Investigating the contribution of rare coding variants to human complex traits

Abstract

Exome association studies to date have generally been underpowered to systematically evaluate the phenotypic impact of very rare coding variants. We leveraged extensive haplotype sharing between 50K exome-sequenced UK Biobank participants and the remainder of the cohort (total N~500K) to impute exome-wide variants with accuracy down to minor allele frequency (MAF) ~0.00005. Association and fine-mapping analyses of 54 quantitative traits identified 1,189 significant associations involving 675 distinct rare protein-altering variants (MAF.01) that passed stringent filters for likely causality.

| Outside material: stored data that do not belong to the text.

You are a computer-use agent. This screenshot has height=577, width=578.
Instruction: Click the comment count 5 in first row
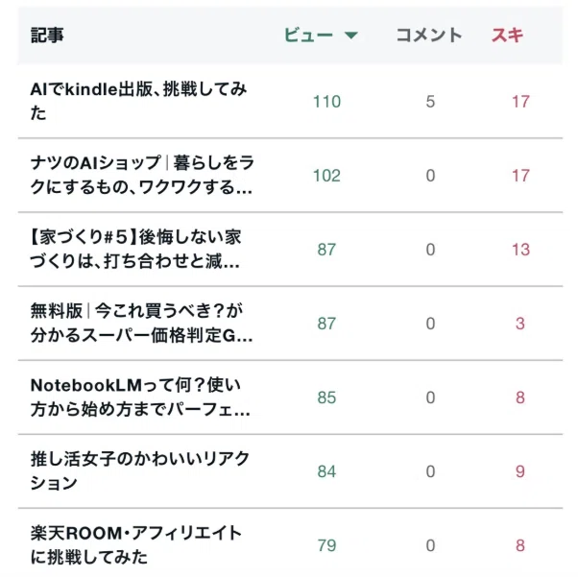(x=430, y=102)
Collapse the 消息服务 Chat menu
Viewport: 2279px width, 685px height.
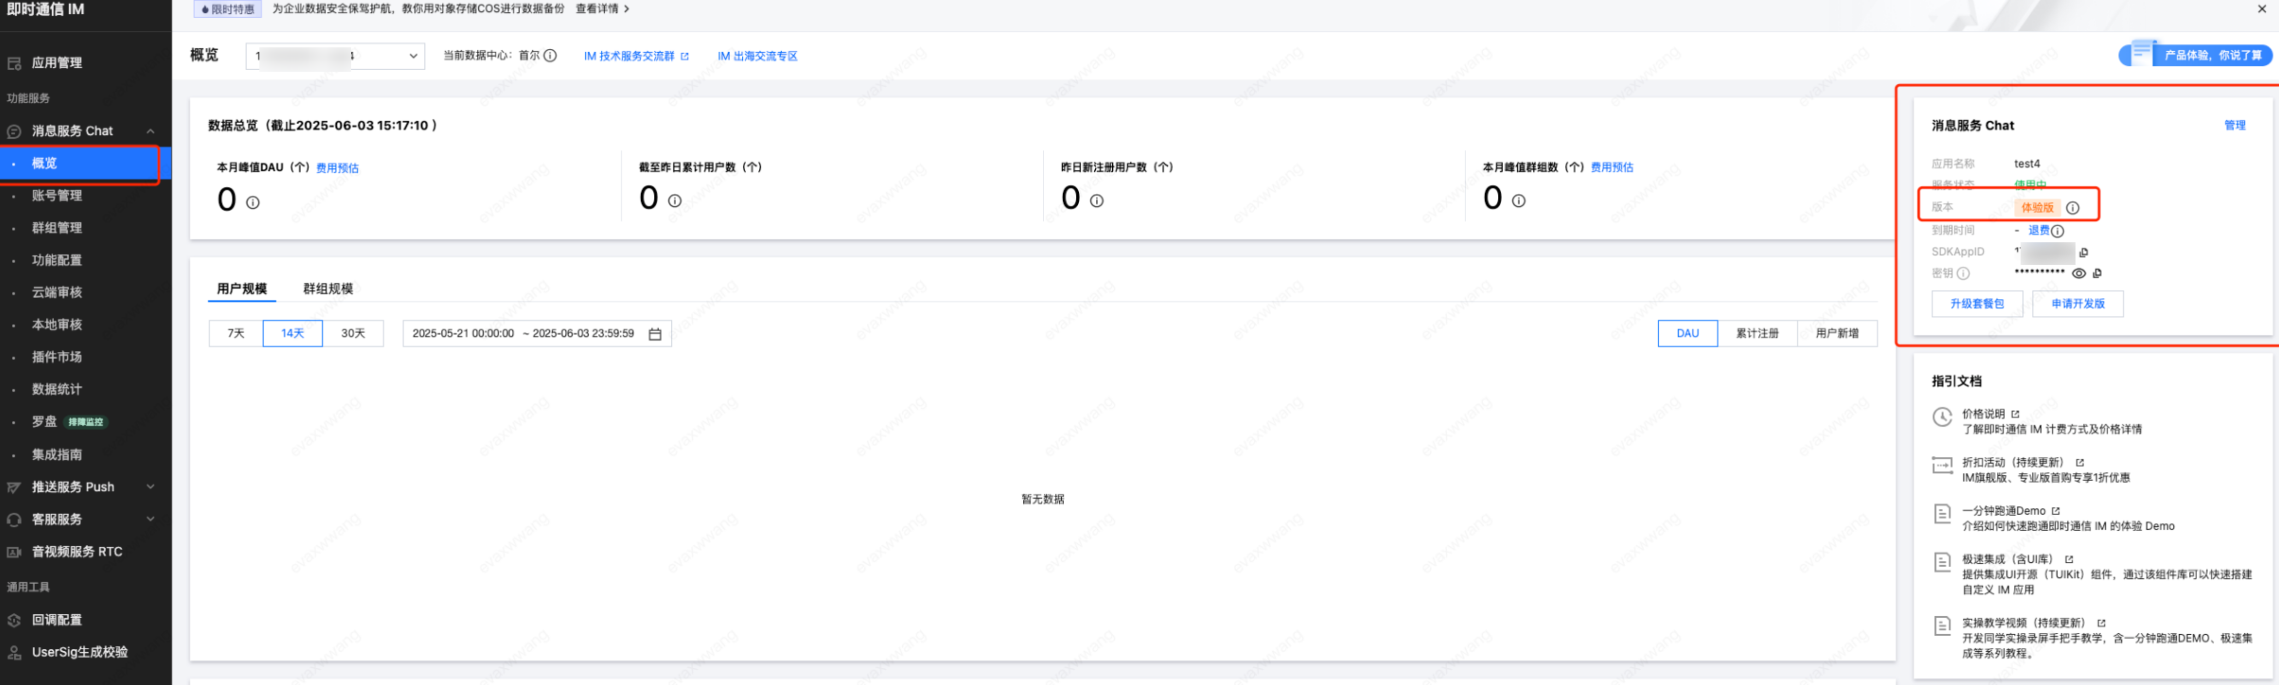pyautogui.click(x=150, y=132)
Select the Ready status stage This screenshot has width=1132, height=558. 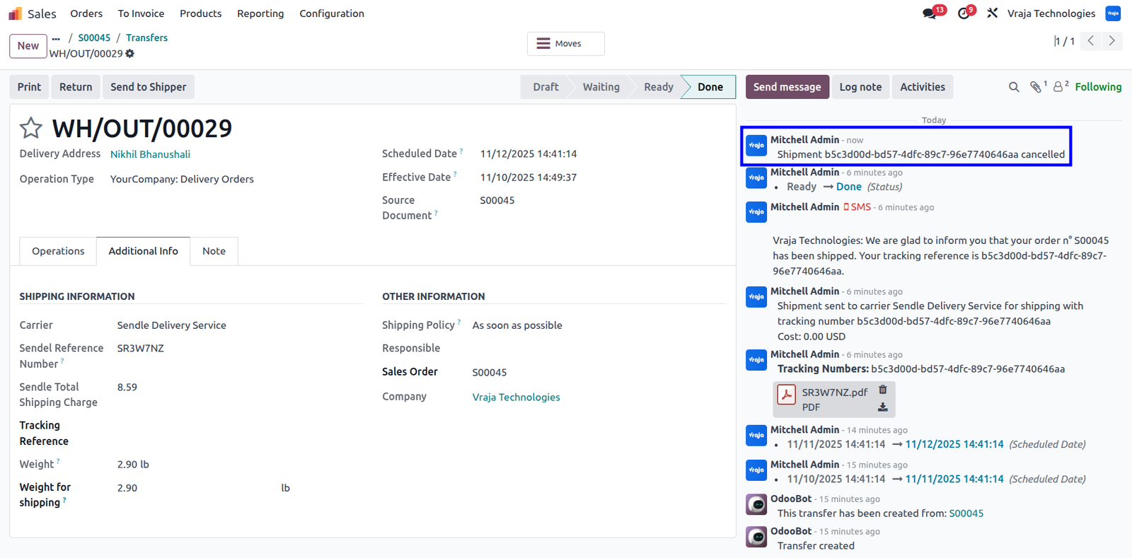(659, 87)
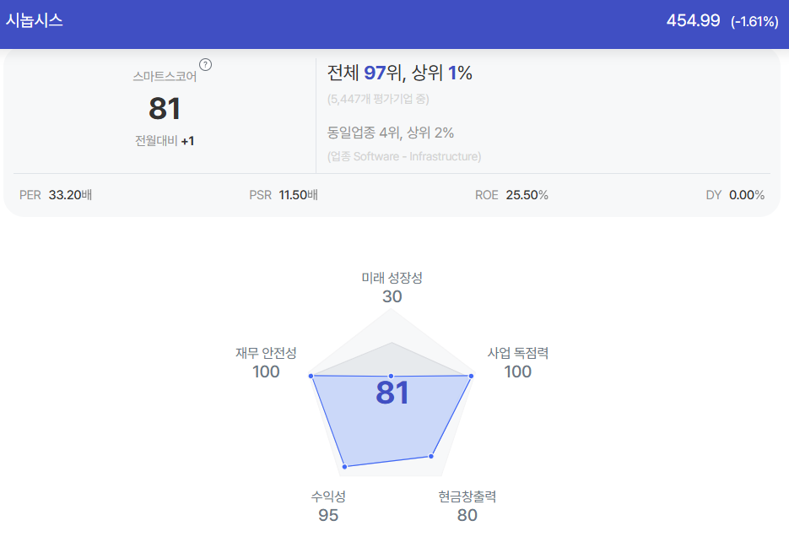Image resolution: width=789 pixels, height=537 pixels.
Task: Click the PSR 11.50배 metric
Action: 284,195
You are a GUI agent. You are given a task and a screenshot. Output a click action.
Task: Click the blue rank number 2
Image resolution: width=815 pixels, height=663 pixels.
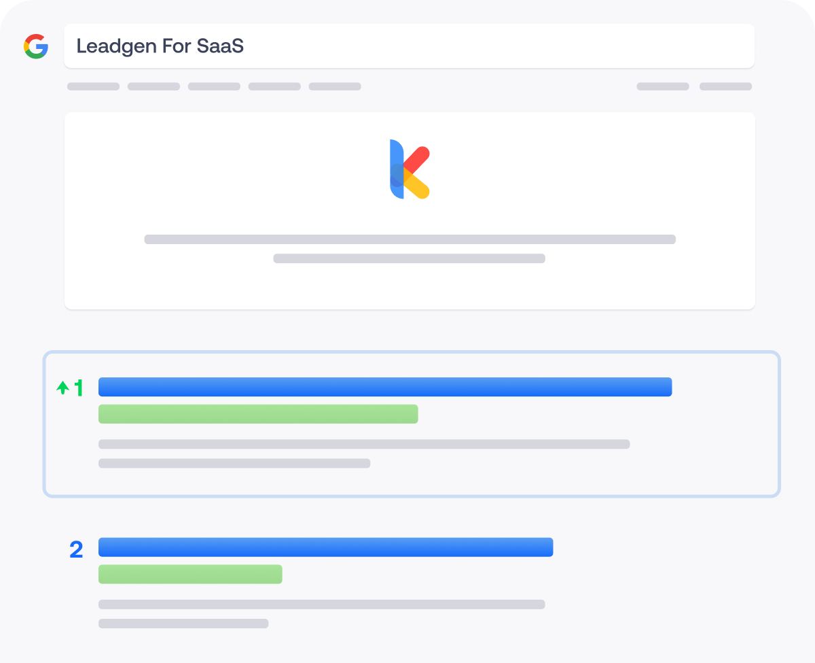pos(76,549)
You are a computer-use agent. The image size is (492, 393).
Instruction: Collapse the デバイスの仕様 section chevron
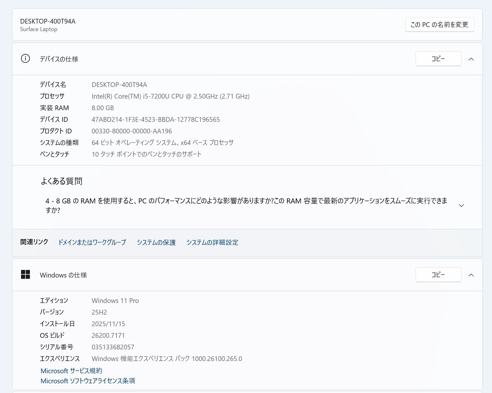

Follow-up analyses of recurrently-hit genes identified long allelic series containing up to 45 distinct likely-causal variants within the same gene. Using these imputed rare variants, we further examined evidence of mitigated, incompletely penetrant phenotypes in heterozygous carriers of recessive Mendelian disease variants. Testing a subset of these variants curated from ClinVar and OMIM for association with 58 quantitative traits yielded 102 significant associations involving variants previously implicated in 34 different diseases. Our results demonstrate the utility of within-cohort imputation in population-scale GWAS cohorts, provide a catalog of likely-causal, large-effect coding variant associations, show that many disease-associated recessive variants can produce mitigated phenotypes in heterozygous carriers, and foreshadow the insights that will be revealed as genetic biobank studies continue to grow.